Additional analysis of the original ArXiv paper
📋 Original Paper Title and Abstract
SlotGCG: Exploiting the Positional Vulnerability in LLMs for Jailbreak Attacks
🔍 ShortSpan Analysis of the Paper
Problem
The paper studies how the position of inserted adversarial tokens inside a prompt affects jailbreak attacks on large language models. Prior optimisation-based attacks have typically appended tokens at the prompt suffix, assuming that is the most influential position. If inner positions are more vulnerable, suffix-only attacks and many defences may overlook substantial risks.
Approach
The authors formalise insertion slots as the L+1 candidate positions before, between and after tokens in a prompt. They introduce the Vulnerable Slot Score (VSS), computed from attention weights from after-chat template tokens in the upper-half transformer layers, to quantify positional vulnerability. SlotGCG inserts lightweight probing tokens into every slot, computes VSS for each slot, converts scores to a softmax distribution (temperature typically 8), allocates a fixed budget of adversarial tokens across slots according to that distribution, and then runs a GCG-based discrete gradient optimisation targeted to the chosen slots. The slot-discovery step is an attack-agnostic single inference that adds roughly 200 ms of preprocessing. Experiments use the AdvBench set of 50 harmful prompts and multiple open models including Llama-2-7B/13B, Llama-3.1-8B, Mistral-7B, Vicuna-7B and Qwen-2.5. SlotGCG is also extended to a Universal SlotGCG that aggregates per-behaviour VSS into a universal profile for transfer across behaviours and models.
Key Findings
- Positional vulnerability varies per prompt; the optimal insertion slot is frequently not the suffix. In the 50-prompt pilot study the slot producing minimum adversarial loss was never the suffix.

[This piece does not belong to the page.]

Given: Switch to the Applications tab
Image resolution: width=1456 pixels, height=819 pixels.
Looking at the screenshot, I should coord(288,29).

- VSS correlates negatively with adversarial loss and positively with attack success; initial VSS values remain stable through optimisation with correlations typically between 0.4 and 0.9.
- SlotGCG raises average attack success rates by about 14% over GCG-based baselines and achieves 42% higher ASR under tested defences. It converges faster, often requiring far fewer optimisation iterations; for example, iterations on Llama-2-7B fell from 138.11 to 40.50 on average, with up to 10 times speedup in some settings.

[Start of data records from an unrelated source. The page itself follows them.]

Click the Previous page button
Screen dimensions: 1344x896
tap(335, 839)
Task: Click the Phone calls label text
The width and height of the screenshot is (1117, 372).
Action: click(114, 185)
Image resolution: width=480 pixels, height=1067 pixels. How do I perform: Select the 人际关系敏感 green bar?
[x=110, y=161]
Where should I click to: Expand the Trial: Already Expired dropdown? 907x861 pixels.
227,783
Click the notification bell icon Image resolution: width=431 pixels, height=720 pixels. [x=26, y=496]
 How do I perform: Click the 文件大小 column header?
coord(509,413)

- Distributing tokens to high-VSS slots yields larger perturbations to the model output distribution than appending tokens at the suffix, explaining improved effectiveness and robustness.
- Slot-aware universal optimisation transfers better across behaviours and models than universal suffix baselines; Universal SlotGCG trained on 50 behaviours improved zero-shot transfer to a 388-behaviour set and to several closed- and open-source models.
Limitations
The evaluation focuses on a 50-behaviour training set and particular public models and defences, so generality to other prompts and closed models is tested but not exhaustive. VSS relies on attention from upper-half layers and after-chat template tokens, an empirical design choice that may not hold for all architectures or templates. Defence results are influenced by a GPT-4 judge used for early stopping and a subsequent manual verification stage, complicating ASR measurement. Full exhaustive per-slot optimisation is costly, though SlotGCG avoids that with a single probing step.
Implications
Attackers can increase jailbreak success by inserting adversarial tokens at inner prompt positions rather than only at the suffix, allocate tokens across multiple vulnerable slots to survive input filtering or token erasure, and produce faster, more transferable jailbreaks. Because SlotGCG is attack-agnostic, fast to probe and open-source, it lowers the barrier to practical slot-aware attacks and suggests defenders should adopt slot-aware sanitisation and red-teaming that scans internal prompt positions, not just the end.